In Shakyamuni’s formulation, however, the First Noble Truth of suffering is followed by three others: diagnosis of the cause of suffering as clinging to desire; a promise of liberation; and finally, the prescription of a way of life that leads to liberation. At this point Shakyamuni and Kerouac part ways. Kerouac sees the desire for liberation as just another guise of ignorance, just another evasion of the whole truth. In the 211th Chorus of Mexico City Blues he borrows Buddhism’s Wheel of Samsara, or the round of birth and death, to follow through to where his own wish to jump off the wheel ends up:
The wheel of the quivering meat
conception
Turns in the void expelling human beings,…

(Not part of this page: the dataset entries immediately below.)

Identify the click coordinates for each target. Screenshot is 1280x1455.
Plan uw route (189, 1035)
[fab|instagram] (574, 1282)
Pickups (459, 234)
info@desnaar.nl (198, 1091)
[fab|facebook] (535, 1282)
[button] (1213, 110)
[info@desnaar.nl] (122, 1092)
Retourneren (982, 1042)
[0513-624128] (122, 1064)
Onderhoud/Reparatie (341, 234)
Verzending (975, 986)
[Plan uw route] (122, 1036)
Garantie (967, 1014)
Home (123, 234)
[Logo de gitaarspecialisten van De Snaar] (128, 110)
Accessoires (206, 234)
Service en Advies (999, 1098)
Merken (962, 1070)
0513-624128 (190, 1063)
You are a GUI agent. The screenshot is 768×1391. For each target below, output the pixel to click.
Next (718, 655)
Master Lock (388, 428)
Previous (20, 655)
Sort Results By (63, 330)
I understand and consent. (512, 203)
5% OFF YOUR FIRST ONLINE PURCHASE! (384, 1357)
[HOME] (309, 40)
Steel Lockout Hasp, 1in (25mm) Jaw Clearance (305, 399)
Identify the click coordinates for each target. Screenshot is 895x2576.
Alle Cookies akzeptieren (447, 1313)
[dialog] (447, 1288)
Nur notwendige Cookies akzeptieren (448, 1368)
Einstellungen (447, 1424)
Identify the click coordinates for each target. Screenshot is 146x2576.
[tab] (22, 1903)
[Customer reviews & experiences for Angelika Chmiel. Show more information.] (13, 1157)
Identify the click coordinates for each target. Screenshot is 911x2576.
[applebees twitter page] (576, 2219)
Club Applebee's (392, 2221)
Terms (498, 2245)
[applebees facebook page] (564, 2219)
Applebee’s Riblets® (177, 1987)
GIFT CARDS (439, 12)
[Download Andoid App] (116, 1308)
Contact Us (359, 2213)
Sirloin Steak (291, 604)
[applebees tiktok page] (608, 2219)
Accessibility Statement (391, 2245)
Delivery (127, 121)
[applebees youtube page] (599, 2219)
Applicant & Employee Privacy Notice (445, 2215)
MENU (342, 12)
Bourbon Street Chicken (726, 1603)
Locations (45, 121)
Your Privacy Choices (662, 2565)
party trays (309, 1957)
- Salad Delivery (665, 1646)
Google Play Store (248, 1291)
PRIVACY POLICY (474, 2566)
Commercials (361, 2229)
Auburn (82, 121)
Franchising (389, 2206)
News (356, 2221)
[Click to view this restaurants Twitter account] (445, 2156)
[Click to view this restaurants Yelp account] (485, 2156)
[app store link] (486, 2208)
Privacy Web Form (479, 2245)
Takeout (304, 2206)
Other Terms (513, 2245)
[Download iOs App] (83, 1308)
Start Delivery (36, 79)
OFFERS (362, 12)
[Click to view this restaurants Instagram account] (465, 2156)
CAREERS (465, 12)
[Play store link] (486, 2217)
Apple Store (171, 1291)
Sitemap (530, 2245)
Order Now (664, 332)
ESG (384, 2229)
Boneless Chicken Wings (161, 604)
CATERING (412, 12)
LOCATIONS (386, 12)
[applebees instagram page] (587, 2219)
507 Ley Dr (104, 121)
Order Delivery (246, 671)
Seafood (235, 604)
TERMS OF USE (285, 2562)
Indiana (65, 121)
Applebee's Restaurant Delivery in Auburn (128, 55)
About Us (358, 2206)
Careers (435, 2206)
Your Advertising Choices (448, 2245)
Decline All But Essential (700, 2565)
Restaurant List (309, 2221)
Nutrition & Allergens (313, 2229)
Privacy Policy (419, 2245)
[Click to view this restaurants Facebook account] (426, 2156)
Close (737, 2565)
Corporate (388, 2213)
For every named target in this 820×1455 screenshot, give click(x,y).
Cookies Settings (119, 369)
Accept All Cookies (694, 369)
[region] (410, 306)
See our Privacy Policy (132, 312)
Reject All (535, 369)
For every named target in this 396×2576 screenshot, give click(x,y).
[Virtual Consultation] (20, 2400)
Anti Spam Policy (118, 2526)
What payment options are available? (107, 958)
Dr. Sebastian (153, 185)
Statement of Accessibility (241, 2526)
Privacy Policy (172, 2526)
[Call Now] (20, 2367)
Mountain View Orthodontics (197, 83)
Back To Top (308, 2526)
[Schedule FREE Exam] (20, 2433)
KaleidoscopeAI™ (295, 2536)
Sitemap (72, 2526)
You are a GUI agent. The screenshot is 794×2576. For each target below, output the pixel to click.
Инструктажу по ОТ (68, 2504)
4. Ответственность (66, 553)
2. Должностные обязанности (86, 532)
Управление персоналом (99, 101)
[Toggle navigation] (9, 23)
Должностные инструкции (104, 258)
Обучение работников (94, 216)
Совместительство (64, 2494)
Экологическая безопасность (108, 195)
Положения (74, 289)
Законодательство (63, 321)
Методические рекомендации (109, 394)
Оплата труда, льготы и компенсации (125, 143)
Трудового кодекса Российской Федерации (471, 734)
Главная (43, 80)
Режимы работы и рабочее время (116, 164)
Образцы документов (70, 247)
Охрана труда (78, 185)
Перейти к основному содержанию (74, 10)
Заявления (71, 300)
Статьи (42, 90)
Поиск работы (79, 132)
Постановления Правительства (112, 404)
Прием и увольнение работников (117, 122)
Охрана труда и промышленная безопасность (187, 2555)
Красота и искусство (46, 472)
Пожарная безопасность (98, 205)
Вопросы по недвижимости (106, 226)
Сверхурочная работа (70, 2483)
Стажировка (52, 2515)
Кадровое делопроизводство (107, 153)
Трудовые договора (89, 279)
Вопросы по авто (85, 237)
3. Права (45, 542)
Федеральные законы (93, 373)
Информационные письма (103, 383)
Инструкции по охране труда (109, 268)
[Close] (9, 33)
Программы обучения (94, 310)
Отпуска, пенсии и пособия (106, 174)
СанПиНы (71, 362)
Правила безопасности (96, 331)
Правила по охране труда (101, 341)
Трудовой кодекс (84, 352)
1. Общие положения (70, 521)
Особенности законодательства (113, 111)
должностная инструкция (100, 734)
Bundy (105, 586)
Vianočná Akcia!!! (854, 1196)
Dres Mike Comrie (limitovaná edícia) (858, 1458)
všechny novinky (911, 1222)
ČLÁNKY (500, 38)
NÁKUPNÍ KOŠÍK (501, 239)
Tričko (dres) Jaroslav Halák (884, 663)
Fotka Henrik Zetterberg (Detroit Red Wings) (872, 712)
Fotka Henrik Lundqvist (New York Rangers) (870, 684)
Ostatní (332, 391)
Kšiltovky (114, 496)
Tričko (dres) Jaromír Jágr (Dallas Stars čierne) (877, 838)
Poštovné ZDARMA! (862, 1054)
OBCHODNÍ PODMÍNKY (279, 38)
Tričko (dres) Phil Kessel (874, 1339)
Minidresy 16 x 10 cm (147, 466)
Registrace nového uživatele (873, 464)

All the endless conception of living
beings
Gnashing everywhere in Consciousness…
Illuminating the sky of one Mind—
Poor! I wish I was free
of that slaving meat wheel
and safe in heaven dead.
•
Having thought and thought about Jack Kerouac, having followed the sad old bum into his flophouse nightmare, having recalled the futility of being a Good Samaritan to my own sad young bum, having seen that the wish to be free of birth and death ends up in a dead heaven, I end up, as this short winter day comes to a close, a little more at ease. I suspect it’s possible to relax from the strain of both saving and ignoring living beings, be they groaning in agony or groaning with pleasure. After all, they, altogether, nobody left out, illuminate nothing less than the sky of one Mind! Kerouac suggests the possibility of illuminating all beings. Nothing could be easier: my hand finds the soft belly of my cat, my bare feet touch the cold floor. Outside the window, dead leaves hang from the oaks, the sun goes down behind the hill, and night comes on.
—And now a frog croaks with just the sound a drunk might make at 3:30 a.m. as he hangs on for dear life over a white tile sink.